- Born: November 8, 1902 Hammerfest, Norway
- Died: October 29, 1979 (aged 76)
- Scientific career
- Fields: Meteorology
- Doctoral advisor: Vilhelm Bjerknes
- Doctoral students: Jule Gregory Charney

= Jørgen Holmboe =

Norwegian-American meteorologist (1902–1979)

Jørgen Holmboe (November 8, 1902 - October 29, 1979) was a Norwegian-American meteorologist.

==Life and career==
Jørgen Holmboe was born near Hammerfest, Norway, on an island a short distance from the northernmost point in Norway. He was the son of priest Leonhard Christian Borchgrevink Holmboe, Jr. and his wife Thea Louise Schetelig. He had several brothers and sisters. His great-grandfather Leonhard Christian Borchgrevink Holmboe was a priest and national politician.

He received his early education from his father, who was a minister, attended secondary school in Tromsø, and took his university entrance examinations in Bodø. He entered the University of Oslo in 1922. In 1925, he was appointed research assistant to Professor Vilhelm Bjerknes, who had moved from Bergen where as founding director of the Geophysical Institute he had led development of the Bergen School of Meteorology. In 1930, he passed his Candidate Real examinations and took a position as meteorologist in the Norwegian Weather Service in Tromsø. In 1932, he was transferred to Bergen, and, from 1933 to 1935, he served as meteorologist with the Lincoln Ellsworth Antarctic Expedition.

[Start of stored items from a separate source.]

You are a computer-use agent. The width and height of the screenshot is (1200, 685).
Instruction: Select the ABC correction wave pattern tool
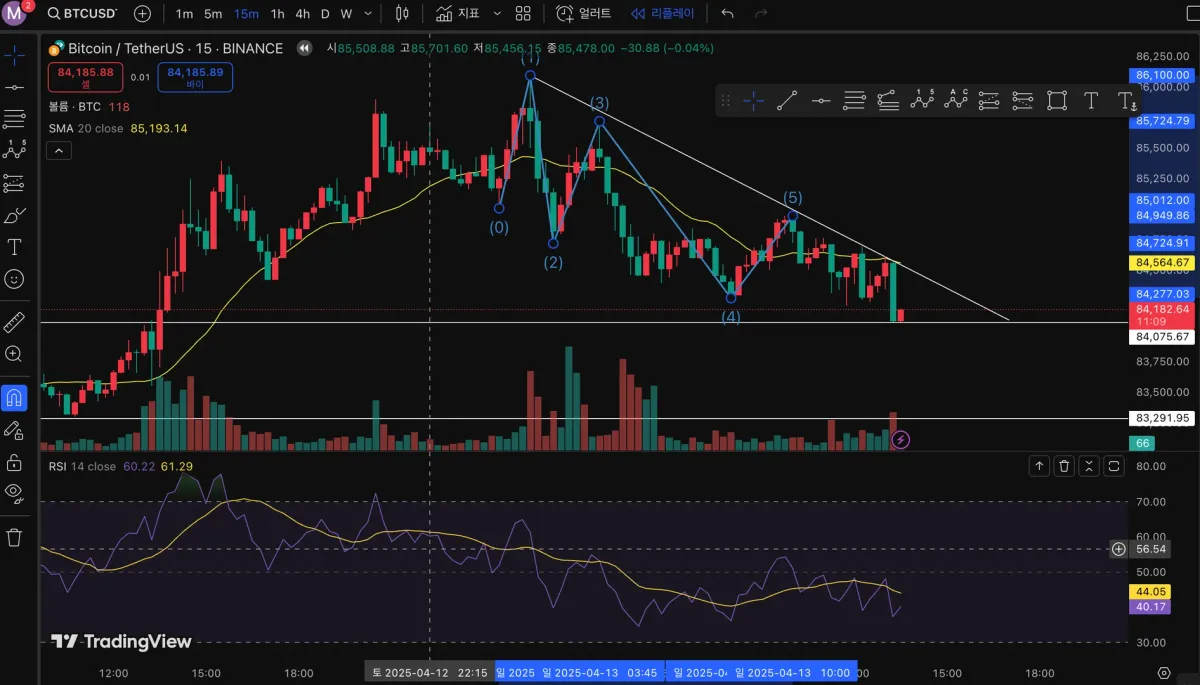pos(955,100)
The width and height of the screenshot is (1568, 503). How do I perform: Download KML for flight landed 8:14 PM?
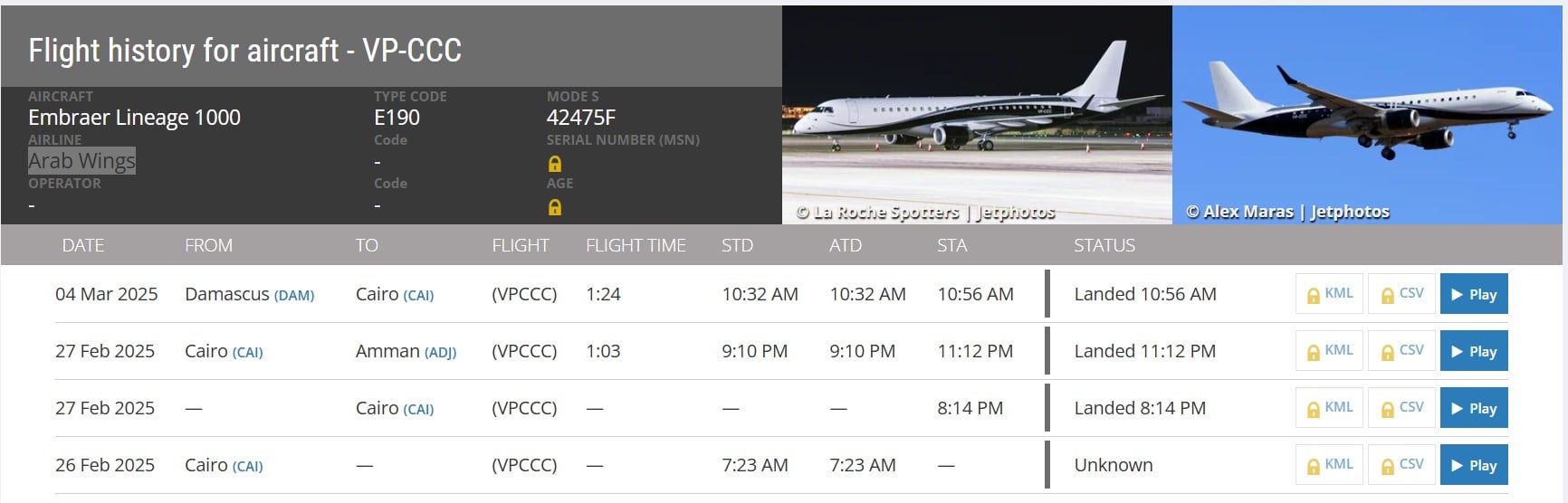click(x=1329, y=408)

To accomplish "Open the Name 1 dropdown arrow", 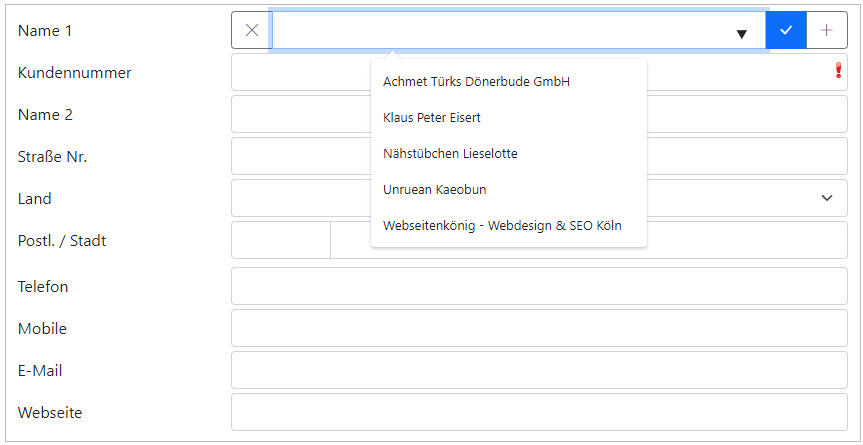I will tap(741, 33).
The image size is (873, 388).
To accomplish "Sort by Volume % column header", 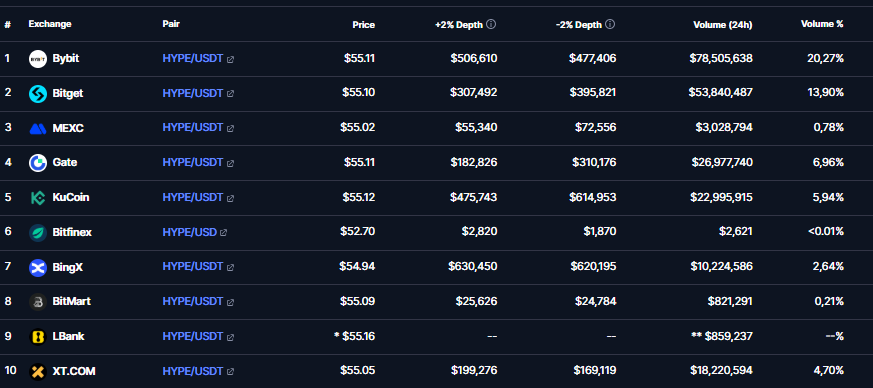I will 822,24.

In 1936, he was invited to the Massachusetts Institute of Technology, where he served as assistant professor. In 1940, he was asked to join in establishing a meteorology program at University of California, Los Angeles. The program was initially part of the physics department; it became a separate department in 1946. Holmboe was chairman for the first year after the Department of Meteorology was established and served as chairman again for the period from 1949 through 1958. In 1944, Holmboe became a naturalized American citizen. Holmboe was elected fellow of the American Meteorological Society and the American Geophysical Union and foreign member of the Norwegian Academy of Science and Letters.

==Selected works==
- On the Theory of Cyclones (paper jointly with J. Bjerknes. 1944)
- Dynamic Meteorology (New York: John Wiley and Sons, Inc. 1952)
- On the instability of stratified shear flow (Universitetsforlaget. 1966)
- Instability of baroclinic three-layer models of the atmosphere (Universitetsforlaget. 1968)

==Sources==
- A Biography of Jorgen Holmboe, 1902-1979 (by Jason Zarate)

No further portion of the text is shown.